• _WHAT YOU SHOULD DO_:
Below are some entries; report how many of their lines contain the word "computer", giving nothing besides the number.

BEGIN RECORDS FOR THE TASK

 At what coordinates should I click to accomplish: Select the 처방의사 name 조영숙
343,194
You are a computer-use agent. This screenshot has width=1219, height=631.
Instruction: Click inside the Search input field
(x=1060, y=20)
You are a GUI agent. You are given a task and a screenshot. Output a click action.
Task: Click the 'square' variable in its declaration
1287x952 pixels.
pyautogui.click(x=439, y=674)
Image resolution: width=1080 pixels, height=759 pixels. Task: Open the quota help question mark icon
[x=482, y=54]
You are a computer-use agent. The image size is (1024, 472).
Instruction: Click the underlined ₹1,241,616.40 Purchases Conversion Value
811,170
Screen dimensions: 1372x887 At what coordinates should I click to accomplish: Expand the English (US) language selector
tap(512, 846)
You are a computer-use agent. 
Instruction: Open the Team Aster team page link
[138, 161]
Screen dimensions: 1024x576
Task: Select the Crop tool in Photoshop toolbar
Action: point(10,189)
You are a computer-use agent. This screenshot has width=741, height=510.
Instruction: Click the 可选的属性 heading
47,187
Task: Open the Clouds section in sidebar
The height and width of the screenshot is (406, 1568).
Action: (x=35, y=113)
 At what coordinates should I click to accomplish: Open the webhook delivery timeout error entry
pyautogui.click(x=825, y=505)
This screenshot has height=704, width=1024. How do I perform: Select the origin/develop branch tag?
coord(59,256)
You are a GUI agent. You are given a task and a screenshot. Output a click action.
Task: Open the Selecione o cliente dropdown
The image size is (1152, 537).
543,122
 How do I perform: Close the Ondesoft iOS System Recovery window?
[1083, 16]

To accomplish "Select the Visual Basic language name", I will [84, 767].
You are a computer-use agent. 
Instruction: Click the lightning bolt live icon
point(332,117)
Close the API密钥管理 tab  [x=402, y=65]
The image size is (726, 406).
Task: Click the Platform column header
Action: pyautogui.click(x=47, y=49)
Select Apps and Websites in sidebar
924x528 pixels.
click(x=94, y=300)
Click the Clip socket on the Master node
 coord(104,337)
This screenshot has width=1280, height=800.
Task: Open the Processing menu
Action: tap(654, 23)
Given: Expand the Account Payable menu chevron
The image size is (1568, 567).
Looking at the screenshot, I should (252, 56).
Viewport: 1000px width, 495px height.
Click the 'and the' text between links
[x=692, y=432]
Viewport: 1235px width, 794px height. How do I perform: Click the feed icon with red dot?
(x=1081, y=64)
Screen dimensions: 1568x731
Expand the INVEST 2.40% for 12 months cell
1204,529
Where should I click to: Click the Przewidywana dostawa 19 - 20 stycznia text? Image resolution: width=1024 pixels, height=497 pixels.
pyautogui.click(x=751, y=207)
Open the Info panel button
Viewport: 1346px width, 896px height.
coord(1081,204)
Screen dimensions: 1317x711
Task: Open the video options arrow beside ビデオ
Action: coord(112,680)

END RECORDS FOR THE TASK

• _RESULT BELOW_:
5